Wo sind die Vorschläge von Ihnen, wie man zu dieser Stelleneinsparung kommt? Welche Stellen sollen in welchen Sparten in welchem Zeitraum gestrichen werden? Welche Verwaltungsaufgaben sollen abgebaut werden? Wie viele Lehrerstellen wollen Sie tatsächlich abbauen?

Nächster Punkt: Reduzierung der Pensionslasten. Ich hätte von einem neuen Regierungschef erwartet, dass er dieses dramatische Problem anspricht und sagt, wie wir diese Pen

sionslawine in ersten Schritten mildern können. Wir sagen klar: Streichung der 13. Monatspension bei Beamten des höheren und des gehobenen Dienstes. Das wäre schon ein nachhaltiger Beitrag, um zu einer Reduktion zu kommen. Was machen Sie stattdessen? Nicht den Pensionären, sondern den Berufseinsteigern wird das Weihnachtsgeld gestrichen. Also wirklich ran an diese Probleme! Das tut natürlich den Betroffenen weh, aber jeder muss einsehen, dass wir sonst in Zukunft die Bezahlung der Pension in der bisherigen Höhe insgesamt infrage stellen müssen.

Wir haben auch vorgeschlagen, keine Lehrer mehr als Beamte einzustellen. Nach unserer Schulreform können Sie dann bei allen Gymnasiallehrern für den Sekundarstufenbereich I das Gehalt um eine Stufe absenken. Damit kann man schon einen Teil der Mehrkosten von Angestellten finanzieren.

Schluss mit den Schattenhaushalten! Schluss mit dem Verkauf von Einnahmen, die wir noch gar nicht haben, wie den Verkauf von Zinsforderungen der LBBW! Schluss mit dem Substanzverfall des Landesvermögens, wie wir ihn bei den Universitätsbauten haben! Kollege Drexler hat schon die Summe genannt: 2,4 Milliarden €. Sie aber wollen neue Löcher aufmachen – Herr Mappus, Sie haben es noch einmal betont – mit Stuttgart 21 und der Vorfinanzierung der Neubaustrecke mit 80 Millionen €, für die Sie überhaupt keine Deckungsvorschläge haben. So kann es nicht weitergehen.

Wenn wir als kleine Oppositionsfraktion schon sehr präzise Vorschläge zu Aufgabenkritik und Aufgabenreduktion machen können, dann können wir das von Ihnen erst recht erwarten. Solche Vorschläge haben wir in Ihrer ganzen Rede leider vollständig vermisst.
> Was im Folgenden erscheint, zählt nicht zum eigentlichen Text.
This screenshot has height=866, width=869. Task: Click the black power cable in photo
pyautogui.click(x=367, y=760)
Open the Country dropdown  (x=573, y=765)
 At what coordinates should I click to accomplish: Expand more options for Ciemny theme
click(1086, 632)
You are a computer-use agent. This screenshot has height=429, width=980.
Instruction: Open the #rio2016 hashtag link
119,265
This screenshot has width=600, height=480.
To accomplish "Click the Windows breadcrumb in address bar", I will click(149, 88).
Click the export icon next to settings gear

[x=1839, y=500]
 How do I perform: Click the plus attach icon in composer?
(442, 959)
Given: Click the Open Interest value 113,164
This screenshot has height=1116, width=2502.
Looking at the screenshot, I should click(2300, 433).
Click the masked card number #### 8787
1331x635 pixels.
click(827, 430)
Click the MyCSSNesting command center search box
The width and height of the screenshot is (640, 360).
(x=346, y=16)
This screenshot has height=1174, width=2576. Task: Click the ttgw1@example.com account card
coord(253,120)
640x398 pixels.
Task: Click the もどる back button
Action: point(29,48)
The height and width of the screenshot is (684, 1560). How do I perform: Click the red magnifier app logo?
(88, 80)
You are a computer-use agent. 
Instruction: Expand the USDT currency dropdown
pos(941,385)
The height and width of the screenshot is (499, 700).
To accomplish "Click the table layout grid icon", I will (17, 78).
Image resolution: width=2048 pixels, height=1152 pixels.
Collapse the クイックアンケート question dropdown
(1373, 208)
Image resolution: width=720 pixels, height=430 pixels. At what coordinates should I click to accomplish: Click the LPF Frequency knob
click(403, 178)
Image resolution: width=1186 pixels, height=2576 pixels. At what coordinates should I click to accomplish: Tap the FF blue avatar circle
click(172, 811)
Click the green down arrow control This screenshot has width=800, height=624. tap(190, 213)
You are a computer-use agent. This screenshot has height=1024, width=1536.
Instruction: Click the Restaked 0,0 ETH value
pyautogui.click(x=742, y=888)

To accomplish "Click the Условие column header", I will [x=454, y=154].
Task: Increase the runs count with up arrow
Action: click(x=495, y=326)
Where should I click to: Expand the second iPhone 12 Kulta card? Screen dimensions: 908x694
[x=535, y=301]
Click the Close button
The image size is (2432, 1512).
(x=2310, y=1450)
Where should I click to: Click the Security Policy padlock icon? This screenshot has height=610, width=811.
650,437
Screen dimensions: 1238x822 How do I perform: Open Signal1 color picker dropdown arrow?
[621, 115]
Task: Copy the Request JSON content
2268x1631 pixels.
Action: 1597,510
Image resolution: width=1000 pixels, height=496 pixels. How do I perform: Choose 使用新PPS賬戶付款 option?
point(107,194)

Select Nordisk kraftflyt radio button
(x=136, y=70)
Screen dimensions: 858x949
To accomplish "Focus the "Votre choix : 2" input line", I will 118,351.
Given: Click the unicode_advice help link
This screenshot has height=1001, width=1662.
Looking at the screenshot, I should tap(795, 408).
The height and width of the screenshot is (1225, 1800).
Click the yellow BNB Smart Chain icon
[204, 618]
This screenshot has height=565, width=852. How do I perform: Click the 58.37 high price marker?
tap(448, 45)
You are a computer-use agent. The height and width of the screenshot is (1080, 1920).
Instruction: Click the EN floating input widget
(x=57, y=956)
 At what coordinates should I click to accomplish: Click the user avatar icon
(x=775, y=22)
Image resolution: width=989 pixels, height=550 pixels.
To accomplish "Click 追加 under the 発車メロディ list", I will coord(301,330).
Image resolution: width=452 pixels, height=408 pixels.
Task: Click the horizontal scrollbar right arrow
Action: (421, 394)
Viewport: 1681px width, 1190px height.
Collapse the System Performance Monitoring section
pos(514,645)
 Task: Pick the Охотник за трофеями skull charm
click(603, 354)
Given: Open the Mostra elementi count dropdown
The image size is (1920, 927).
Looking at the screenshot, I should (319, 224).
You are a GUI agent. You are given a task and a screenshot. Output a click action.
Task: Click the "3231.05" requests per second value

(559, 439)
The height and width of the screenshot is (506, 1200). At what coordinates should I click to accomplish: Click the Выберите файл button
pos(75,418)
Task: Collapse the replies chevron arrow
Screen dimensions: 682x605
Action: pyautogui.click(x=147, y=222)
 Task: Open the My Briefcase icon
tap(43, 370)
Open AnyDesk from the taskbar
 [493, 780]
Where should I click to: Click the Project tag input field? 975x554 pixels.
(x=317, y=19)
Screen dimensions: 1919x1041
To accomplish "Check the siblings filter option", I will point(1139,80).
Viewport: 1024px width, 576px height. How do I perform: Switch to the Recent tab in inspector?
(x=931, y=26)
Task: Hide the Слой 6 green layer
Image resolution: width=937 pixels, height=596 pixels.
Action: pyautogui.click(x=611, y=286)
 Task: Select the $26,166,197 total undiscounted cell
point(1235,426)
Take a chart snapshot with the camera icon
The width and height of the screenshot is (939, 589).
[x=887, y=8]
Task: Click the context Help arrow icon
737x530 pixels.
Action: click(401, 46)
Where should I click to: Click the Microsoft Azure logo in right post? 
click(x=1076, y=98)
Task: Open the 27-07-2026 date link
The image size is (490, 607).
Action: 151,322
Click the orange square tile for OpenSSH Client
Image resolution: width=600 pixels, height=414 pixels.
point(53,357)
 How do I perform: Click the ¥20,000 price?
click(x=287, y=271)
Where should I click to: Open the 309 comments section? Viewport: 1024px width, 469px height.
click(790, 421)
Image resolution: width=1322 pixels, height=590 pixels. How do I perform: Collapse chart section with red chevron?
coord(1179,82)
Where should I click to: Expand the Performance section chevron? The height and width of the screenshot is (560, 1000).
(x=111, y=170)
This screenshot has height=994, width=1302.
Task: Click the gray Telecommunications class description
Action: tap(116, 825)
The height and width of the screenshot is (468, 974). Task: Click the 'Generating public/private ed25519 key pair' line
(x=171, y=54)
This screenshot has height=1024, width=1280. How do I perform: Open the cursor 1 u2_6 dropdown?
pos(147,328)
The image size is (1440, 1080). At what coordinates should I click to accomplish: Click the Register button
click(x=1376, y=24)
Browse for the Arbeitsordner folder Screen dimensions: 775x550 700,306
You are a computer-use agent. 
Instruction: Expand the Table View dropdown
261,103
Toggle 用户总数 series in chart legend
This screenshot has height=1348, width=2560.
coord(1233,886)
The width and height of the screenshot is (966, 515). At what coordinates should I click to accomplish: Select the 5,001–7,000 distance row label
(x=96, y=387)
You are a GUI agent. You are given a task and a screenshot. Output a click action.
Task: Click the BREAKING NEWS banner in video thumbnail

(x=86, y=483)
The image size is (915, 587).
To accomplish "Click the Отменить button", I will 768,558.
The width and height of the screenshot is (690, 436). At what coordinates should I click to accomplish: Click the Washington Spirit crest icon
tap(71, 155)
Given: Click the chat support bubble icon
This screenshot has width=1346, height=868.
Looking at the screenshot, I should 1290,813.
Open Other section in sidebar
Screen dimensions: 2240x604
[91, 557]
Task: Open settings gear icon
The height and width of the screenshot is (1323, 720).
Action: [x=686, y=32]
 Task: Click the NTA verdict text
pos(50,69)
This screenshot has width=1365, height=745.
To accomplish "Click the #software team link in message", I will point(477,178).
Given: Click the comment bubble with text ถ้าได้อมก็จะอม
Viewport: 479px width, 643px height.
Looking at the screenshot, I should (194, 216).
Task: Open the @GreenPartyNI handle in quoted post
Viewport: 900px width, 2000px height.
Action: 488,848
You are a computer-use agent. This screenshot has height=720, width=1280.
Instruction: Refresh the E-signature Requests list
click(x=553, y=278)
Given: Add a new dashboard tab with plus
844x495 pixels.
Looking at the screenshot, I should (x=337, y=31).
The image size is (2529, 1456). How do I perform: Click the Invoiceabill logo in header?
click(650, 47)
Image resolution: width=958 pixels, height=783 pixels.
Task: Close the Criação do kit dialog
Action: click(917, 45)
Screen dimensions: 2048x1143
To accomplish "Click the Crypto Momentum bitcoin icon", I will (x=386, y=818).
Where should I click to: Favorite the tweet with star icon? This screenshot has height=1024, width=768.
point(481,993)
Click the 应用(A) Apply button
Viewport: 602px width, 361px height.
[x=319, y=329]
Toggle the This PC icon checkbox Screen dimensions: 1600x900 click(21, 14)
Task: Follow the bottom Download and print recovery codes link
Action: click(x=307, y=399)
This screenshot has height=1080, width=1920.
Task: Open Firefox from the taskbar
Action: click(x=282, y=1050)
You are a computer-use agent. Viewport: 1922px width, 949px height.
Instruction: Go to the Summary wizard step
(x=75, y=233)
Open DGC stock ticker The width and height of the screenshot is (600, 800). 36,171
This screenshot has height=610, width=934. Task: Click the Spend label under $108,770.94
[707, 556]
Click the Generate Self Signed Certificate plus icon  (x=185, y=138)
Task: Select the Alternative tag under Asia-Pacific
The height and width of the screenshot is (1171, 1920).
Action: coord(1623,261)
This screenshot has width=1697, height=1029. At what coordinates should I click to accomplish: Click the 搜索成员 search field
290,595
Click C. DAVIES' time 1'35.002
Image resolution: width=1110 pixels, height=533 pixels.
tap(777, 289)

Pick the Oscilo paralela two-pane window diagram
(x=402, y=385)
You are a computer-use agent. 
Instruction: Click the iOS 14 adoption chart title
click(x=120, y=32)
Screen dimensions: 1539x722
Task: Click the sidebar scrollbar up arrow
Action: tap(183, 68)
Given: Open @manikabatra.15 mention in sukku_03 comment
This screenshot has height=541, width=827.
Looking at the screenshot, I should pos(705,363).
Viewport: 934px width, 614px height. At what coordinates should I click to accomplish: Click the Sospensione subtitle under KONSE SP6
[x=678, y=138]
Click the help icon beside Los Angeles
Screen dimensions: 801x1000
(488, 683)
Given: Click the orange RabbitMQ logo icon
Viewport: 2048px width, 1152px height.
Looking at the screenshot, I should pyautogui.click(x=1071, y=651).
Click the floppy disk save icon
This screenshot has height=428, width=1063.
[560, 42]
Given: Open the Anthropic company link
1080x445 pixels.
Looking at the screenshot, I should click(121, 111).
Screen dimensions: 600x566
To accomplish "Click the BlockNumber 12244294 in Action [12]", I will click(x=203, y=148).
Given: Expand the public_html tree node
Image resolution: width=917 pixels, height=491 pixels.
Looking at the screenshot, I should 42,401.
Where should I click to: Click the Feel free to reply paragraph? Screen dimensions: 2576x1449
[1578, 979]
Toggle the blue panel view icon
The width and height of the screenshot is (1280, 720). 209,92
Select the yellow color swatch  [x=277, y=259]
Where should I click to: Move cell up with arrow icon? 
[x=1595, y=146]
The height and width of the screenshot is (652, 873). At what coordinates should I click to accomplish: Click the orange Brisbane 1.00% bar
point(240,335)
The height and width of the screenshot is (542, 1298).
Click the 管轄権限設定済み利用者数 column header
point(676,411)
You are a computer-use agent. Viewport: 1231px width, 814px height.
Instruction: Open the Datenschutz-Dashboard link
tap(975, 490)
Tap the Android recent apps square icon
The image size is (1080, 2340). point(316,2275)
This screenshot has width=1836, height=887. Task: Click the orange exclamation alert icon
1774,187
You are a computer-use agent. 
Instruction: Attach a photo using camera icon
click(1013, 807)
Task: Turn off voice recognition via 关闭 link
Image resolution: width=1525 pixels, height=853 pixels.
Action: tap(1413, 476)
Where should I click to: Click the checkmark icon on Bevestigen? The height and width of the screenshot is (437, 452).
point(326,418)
Ich darf zum Schluss kommen. Herr Wiedeking sagte am 5. April 2005 bei seiner Rede im Landtag, an Sie, Herr Oettinger, gewandt:

Gemeinsam müssen wir – Sie als Politiker und wir als Unternehmer – definieren und sagen, wohin die Reise gehen soll, wo wir in zehn Jahren im internationalen Wettbewerb stehen wollen.

Ich sage Ihnen, was wir in Baden-Württemberg nach unserer Perspektive in zehn Jahren erreichen wollen.

Erstens: Wir sind bei PISA gleichauf mit den skandinavischen Ländern.

Zweitens: Die Zahl der Schulabbrecher liegt unter 1 %. Die Jugendarbeitslosigkeit ist unter 2,5 % gesunken.

Drittens: 50 % jedes Jahrgangs finden einen Studienplatz an unseren Hochschulen, die zu den führenden Zukunftswerkstätten Europas gehören.

Viertens: Wir sind die Nummer 1 beim Export von Umwelttechnologien in Europa, und wir sind Weltmarktführer bei den umweltfreundlichsten Autos.

Fünftens: Wir erreichen einen Anteil von 20 % bei den regenerativen Energiequellen.

Sechstens: Wir sind ein Land ohne Nettoneuverschuldung. Der öffentliche Dienst des Landes erfüllt seine Aufgaben mit 20 000 Stellen weniger genauso gut wie vorher.

Siebtens: Die Hälfte der Führungspositionen in der Landesverwaltung ist mit Frauen besetzt; dies gilt auch für die Landesregierung.